I saw this ad in the local paper, and was quite puzzled for a while as to why that would be good incentive:

"Advertise your car till it sells for only $20"

I'd put the much needed comma after "car", rather than before "for". Oops. But it was funny- and quite handy when I realized what it really was trying to say.

From: [identity profile] nuqotw.livejournal.com


Odd. I made the same comma error. Do we naturally parse at the first available opportunity?

From: [identity profile] debka-notion.livejournal.com


It's more that we connect any snetence bit to the closest thing that it can be attached to most easily. [livejournal.com profile] tirerim below has a good explanation, actually having real instruction in these things, versus my one intro class, from which I'm forgetting the appropriate terminology right now.

From: [identity profile] tirerim.livejournal.com


I think the problem is that it really doesn't need a comma for the first interpretation, in which "for only $20" is modifying "sells" rather than "advertise". It's a genuine ambiguity, but we naturally tend to parse it as attaching at the closest place, rather than farther up the tree.

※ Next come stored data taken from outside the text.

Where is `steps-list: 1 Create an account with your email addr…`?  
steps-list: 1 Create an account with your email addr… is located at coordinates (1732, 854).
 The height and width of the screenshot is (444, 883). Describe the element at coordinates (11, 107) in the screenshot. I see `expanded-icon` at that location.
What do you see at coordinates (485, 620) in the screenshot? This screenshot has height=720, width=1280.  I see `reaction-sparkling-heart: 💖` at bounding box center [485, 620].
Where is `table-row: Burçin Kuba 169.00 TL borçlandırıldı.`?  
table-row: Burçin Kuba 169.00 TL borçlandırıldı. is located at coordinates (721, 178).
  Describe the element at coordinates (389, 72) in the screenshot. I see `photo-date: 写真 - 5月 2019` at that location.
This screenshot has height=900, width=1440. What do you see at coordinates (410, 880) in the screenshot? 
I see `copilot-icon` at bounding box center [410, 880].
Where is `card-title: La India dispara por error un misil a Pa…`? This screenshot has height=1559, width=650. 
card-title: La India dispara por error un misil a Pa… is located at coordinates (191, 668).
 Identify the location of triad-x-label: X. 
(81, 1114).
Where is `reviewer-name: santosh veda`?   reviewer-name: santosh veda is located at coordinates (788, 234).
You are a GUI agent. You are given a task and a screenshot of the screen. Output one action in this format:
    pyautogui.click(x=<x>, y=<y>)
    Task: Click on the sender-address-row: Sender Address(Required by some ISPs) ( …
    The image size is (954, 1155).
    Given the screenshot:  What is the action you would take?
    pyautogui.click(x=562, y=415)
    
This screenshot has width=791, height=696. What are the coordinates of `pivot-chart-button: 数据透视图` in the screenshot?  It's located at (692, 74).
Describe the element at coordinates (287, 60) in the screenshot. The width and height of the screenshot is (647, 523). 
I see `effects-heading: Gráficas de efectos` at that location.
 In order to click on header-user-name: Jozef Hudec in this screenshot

From: [identity profile] debka-notion.livejournal.com


THanks- I didn't know how else to explain it understandably. ALthough darn it, I took intro linguistics this last term, and we talked about this, and I knew the terminology then...

From: [identity profile] thevortex.livejournal.com


Actually, I do not see where a comma would fit into the sentence at all. I would recommend the edit to replace "for" with an em-dash (en-dash? -- I always mix them up).

And, tirerim, is not the English language designed that way (e.g. antecedents)?